-- START OF Data shown --

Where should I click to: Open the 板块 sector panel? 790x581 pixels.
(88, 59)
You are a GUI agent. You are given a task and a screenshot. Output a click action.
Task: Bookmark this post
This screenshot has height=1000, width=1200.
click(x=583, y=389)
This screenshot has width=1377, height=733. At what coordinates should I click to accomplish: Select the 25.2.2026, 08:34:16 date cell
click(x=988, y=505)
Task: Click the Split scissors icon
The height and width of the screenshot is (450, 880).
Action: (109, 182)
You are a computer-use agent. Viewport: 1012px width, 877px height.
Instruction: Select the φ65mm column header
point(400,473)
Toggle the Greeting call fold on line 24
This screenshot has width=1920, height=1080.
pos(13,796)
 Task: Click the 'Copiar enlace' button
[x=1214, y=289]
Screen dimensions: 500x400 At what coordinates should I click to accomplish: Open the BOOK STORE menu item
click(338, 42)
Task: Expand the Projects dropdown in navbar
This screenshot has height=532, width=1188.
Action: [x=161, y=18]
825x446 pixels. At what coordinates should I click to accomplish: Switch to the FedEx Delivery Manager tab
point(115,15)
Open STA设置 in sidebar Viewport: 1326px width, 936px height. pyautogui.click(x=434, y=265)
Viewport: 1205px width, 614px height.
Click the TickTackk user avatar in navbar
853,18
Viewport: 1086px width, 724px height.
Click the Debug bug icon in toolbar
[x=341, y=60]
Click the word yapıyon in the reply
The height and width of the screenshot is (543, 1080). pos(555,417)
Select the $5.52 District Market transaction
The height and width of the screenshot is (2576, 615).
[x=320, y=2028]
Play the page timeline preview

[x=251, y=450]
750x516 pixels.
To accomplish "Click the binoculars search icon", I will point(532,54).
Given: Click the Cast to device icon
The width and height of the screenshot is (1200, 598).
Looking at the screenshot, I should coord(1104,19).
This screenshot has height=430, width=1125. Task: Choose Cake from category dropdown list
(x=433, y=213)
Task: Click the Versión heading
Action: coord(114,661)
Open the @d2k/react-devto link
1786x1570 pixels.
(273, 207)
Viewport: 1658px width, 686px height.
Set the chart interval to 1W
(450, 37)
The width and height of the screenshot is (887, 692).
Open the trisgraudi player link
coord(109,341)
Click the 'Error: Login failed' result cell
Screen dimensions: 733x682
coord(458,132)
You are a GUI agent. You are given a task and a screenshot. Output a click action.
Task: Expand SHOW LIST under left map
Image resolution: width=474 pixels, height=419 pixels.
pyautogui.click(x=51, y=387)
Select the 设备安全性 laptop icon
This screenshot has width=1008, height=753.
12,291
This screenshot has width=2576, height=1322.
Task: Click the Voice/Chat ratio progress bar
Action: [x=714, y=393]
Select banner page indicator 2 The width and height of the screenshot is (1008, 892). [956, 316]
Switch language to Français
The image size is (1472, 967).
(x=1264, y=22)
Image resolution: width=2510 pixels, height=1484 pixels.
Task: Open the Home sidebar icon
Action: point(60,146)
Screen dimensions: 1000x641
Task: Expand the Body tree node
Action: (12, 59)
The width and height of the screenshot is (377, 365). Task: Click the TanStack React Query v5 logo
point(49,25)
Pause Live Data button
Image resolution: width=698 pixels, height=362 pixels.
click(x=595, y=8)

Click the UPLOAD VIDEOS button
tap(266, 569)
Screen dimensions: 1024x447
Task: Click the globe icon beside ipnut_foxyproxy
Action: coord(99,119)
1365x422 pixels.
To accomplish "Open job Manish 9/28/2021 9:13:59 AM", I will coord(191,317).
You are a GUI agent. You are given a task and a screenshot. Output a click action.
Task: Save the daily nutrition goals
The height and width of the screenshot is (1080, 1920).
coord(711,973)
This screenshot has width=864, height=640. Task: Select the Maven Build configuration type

-- END OF Data shown --

**Short problem**
Write out the records word for word, from the first line up to and including the line with "Action: (109, 182)".

**Completed exercise**
Where should I click to: Open the 板块 sector panel? 790x581 pixels.
(88, 59)
You are a GUI agent. You are given a task and a screenshot. Output a click action.
Task: Bookmark this post
This screenshot has height=1000, width=1200.
click(x=583, y=389)
This screenshot has width=1377, height=733. At what coordinates should I click to accomplish: Select the 25.2.2026, 08:34:16 date cell
click(x=988, y=505)
Task: Click the Split scissors icon
The height and width of the screenshot is (450, 880).
Action: (109, 182)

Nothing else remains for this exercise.